*SOURCE MATERIAL*.
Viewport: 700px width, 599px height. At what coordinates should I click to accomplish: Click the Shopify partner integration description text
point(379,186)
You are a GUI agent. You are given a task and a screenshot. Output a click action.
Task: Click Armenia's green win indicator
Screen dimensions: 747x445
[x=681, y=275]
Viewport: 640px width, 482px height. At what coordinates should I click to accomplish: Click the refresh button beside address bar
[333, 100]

*TASK*. Using the material above, retype every line without altering it.

*REPLY*.
Viewport: 700px width, 599px height. At what coordinates should I click to accomplish: Click the Shopify partner integration description text
point(379,186)
You are a GUI agent. You are given a task and a screenshot. Output a click action.
Task: Click Armenia's green win indicator
Screen dimensions: 747x445
[x=681, y=275]
Viewport: 640px width, 482px height. At what coordinates should I click to accomplish: Click the refresh button beside address bar
[333, 100]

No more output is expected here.